Aalesund. Our first stop tested something else. The camera had quit on us right after Copenhagen, the mirror jammed so that every shot came out black, and there was no fixing it locally. We had been through this once before in Canada, when we dropped a camera, and once again we made a local, non-US camera-shop owner very happy. Many thousands of kroner later we had a new body that took all our old lenses, and we were back in business.

So we set off to see the town on the hop-on, hop-off bus, which carried us to the high points for views over the port and the bay. Aalesund is a handsome place, its houses painted in soft pastels up the hillsides.

There is a reason it all looks of a piece. The town burned to the ground in 1904, a fire that began in a single business and spread on high winds, and Kaiser Wilhelm II, who had spent many happy summers there, sent the wood and materials to rebuild. The new Aalesund went up between 1904 and 1907 in the art nouveau style, and it has worn it ever since. We passed the old church, looked in on the sea aquarium, said to be one of the best in Europe, and headed back for "all aboard." An old fire boat saw us out of the harbor, shooting water high into the air, and once we cleared the bay it let off a small cannon for good measure.

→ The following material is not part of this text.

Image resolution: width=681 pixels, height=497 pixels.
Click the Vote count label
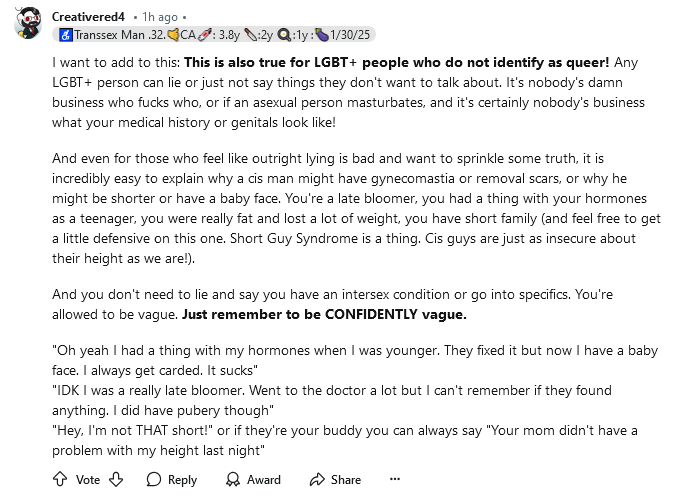click(88, 480)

Geiranger. The best of Geiranger was the arrival. We were up at four in the morning, out on the balcony in the half light to watch the cliffs slide past as the ship threaded the Geirangerfjord, one of the most beautiful fjords in the world and a UNESCO World Heritage site.

We anchored in the little harbor and took a launch ashore.

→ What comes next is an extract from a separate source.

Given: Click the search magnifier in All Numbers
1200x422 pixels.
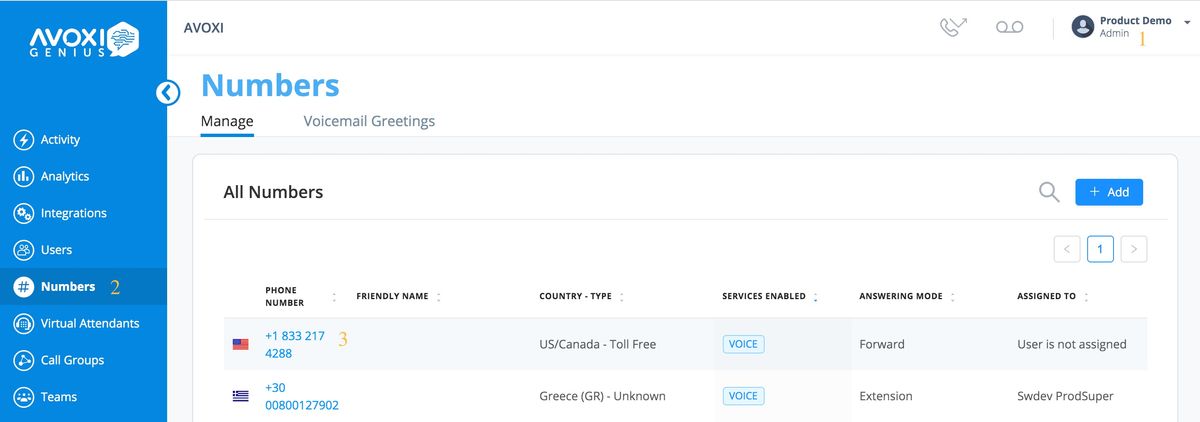Looking at the screenshot, I should point(1048,192).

Geiranger keeps just 250 people through the year, though summer swells it past five thousand with Norwegians on holiday. Without the cruise ships, we were told, the town would have closed up long ago; tourism is what keeps it alive. The sightseeing buses climb the mountain road to around a thousand feet, turn, run back through town and up the far side to about the same height, an hour and a half of one stunning view after another.

There was hiking, kayaking and boat touring on offer too, but the top of the mountain was still under twenty-one feet of snow with avalanche warnings, so we kept to the lower roads.
Flam. To reach Flam we sailed the Sognefjord, the longest fjord in the world, running two hundred kilometers inland, its shores settled since the end of the ice age some ten thousand years ago.

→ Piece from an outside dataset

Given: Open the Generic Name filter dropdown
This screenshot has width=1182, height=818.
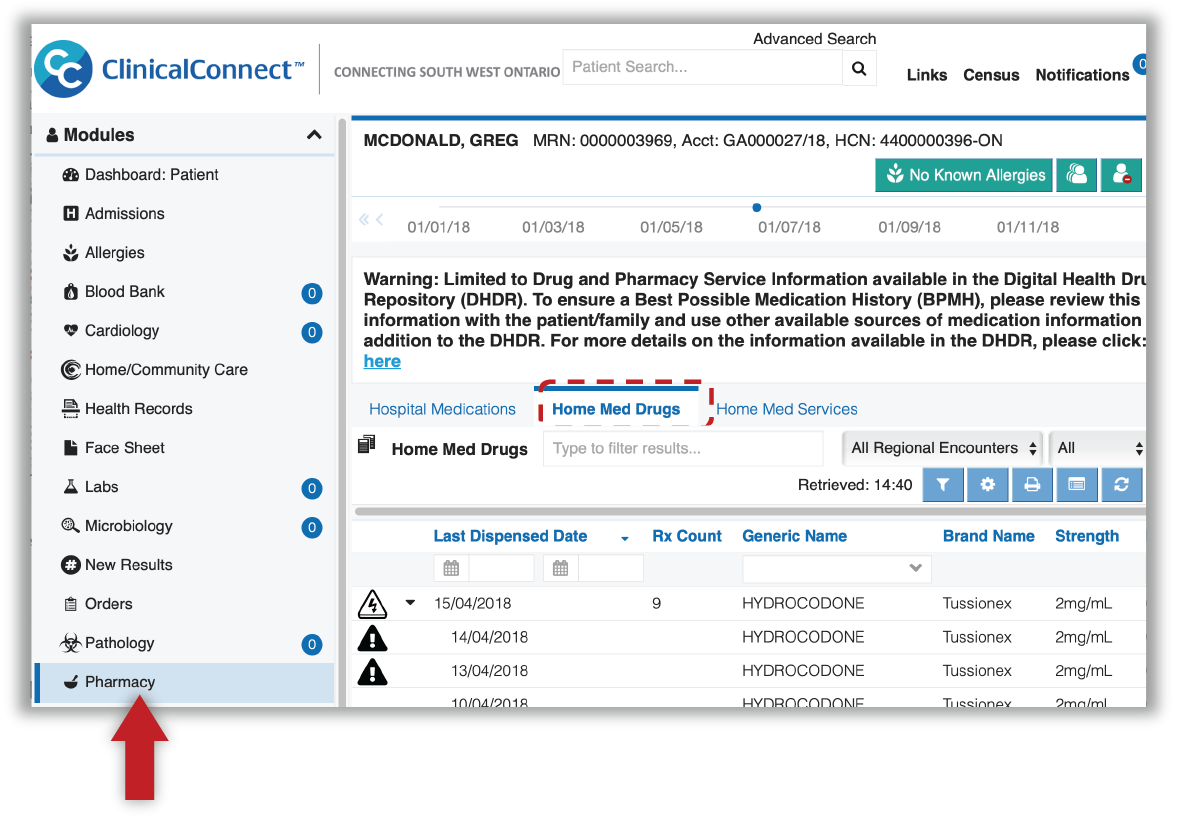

We arrived about thirty minutes late, and the captain explained why with some amusement. A lone fisherman in a skiff had planted himself square in the middle of the channel and would not budge, so a thousand-foot cruise ship had to come nearly to a dead stop to ease around him. Eventually he moved. Nothing like a game of chicken with an ocean liner.
Flam itself is a handful of shops and cafes, but it is the foot of the Flamsbana, the Flam Railway, and that is the reason to come. The line was authorized by the Norwegian Parliament in 1923, runs twenty kilometers with twenty tunnels, eighteen of them cut by hand, and climbs 866 meters on the steepest standard-gauge track in the world.

It ran on steam until 1944, when a power station was built at the Kjosfossen waterfall, whose plunge is funneled through a tunnel to drive the turbines that still power the railway and the town. The ride up to Myrdal, where the line meets the main Norwegian network, is one long parade of farms, lakes and waterfalls.



Back aboard, we sailed out of the fjord for our last Norwegian stop, Bergen.
Bergen. Once the capital of Norway and now its third largest city, Bergen is a bustling place that, like so many Norwegian towns, burned more than once. A few wooden houses from the 1600s survived or were restored, the old Bryggen wharf among them.

We took the local hop-on, hop-off bus, nicer and cheaper than the Grey Line coaches, which included the ride up Mount Floyen on the Floibanen funicular, built between 1914 and 1918.

The views over the city and the bay from the top were worth every meter of the climb.


As we pulled away we looked back at Bergen and knew we would not forget it. On this leg we also fell in with another fine couple, Michael and Christina from Germany, who have friends in Florida; we hope to see them again, there or perhaps back in Germany.

From Bergen the Star set course for the Baltic, and the landfall we had most looked forward to, St. Petersburg.